- **What you have to do**
Starting from the line with "Given: Check the box for 2000年03月06日 row", please copy exactly every line to the end of the listing, but not the pictures.

- **Dataset records**
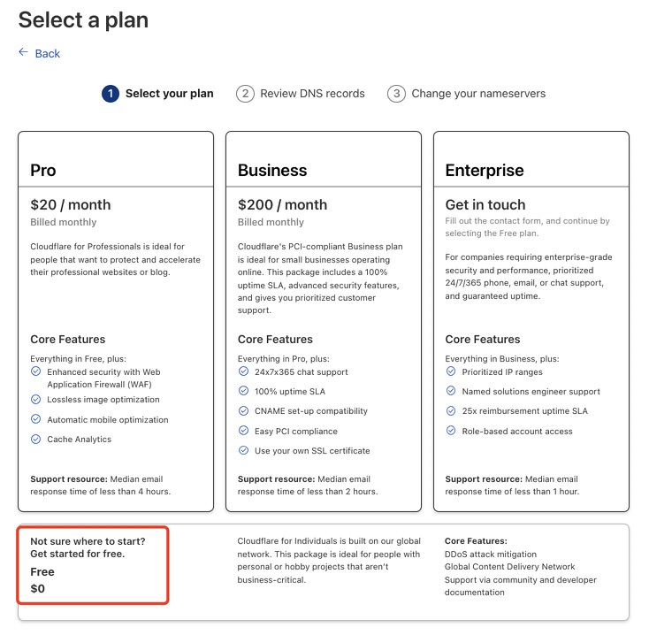The image size is (672, 635).
Task: Click checkmark icon beside 24x7x365 chat support
Action: coord(244,371)
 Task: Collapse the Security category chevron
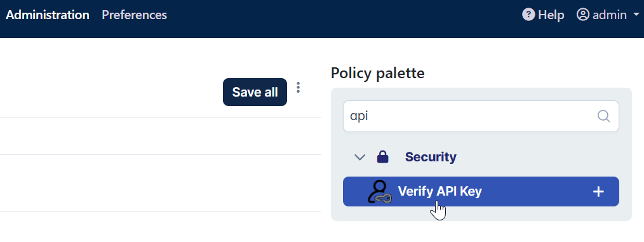(359, 157)
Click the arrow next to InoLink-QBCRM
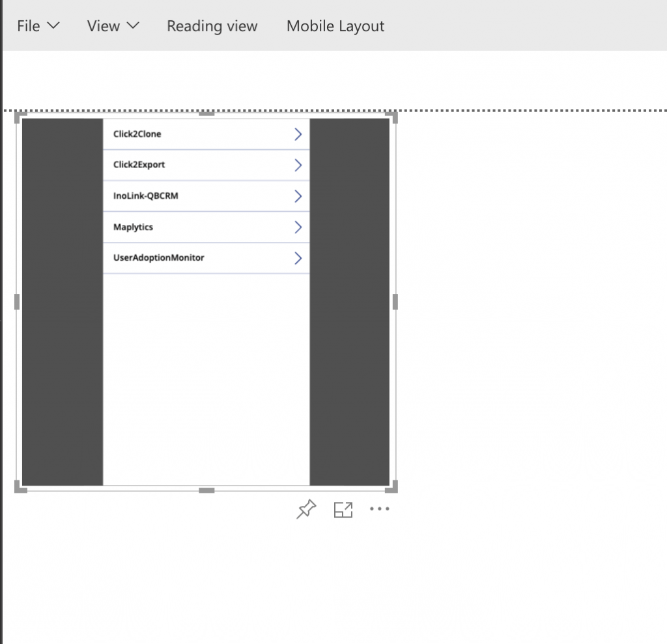Screen dimensions: 667x644 point(298,196)
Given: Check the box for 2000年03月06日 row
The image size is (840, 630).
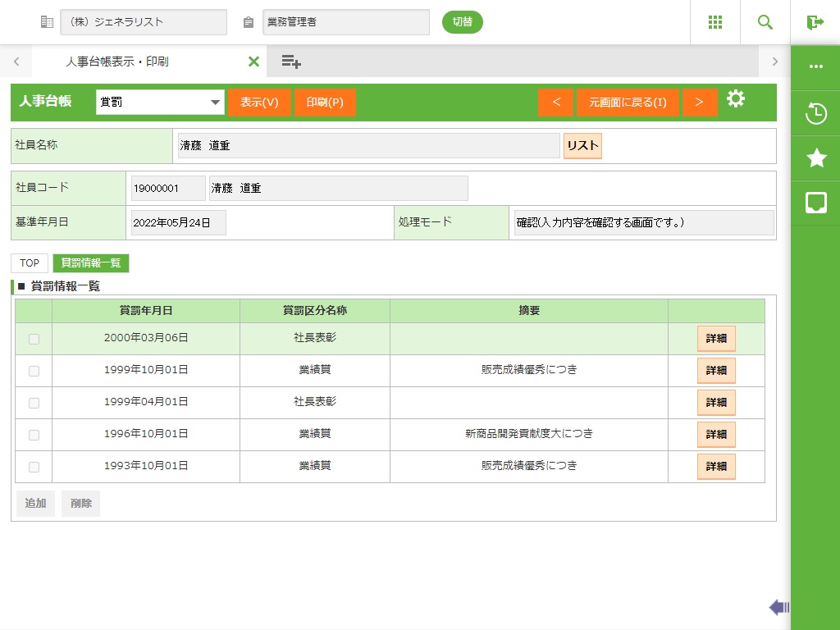Looking at the screenshot, I should [x=34, y=339].
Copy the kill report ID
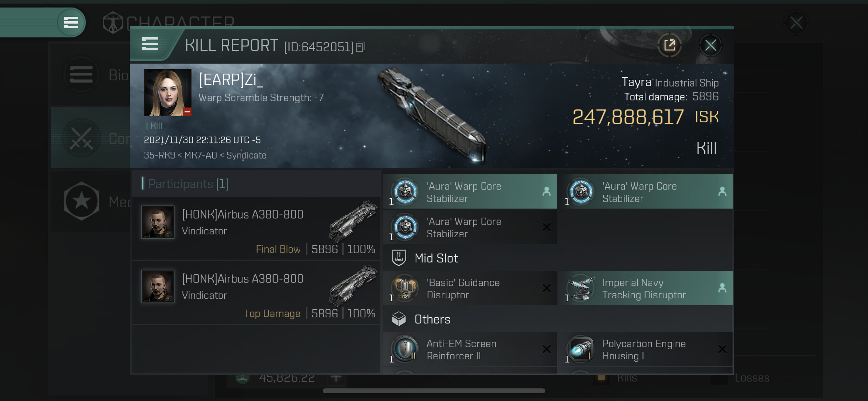The image size is (868, 401). click(x=360, y=47)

- **Response area**
Given: Check the box for 2000年03月06日 row
The image size is (840, 630).
Looking at the screenshot, I should [x=34, y=339].
Copy the kill report ID
The image size is (868, 401). click(x=360, y=47)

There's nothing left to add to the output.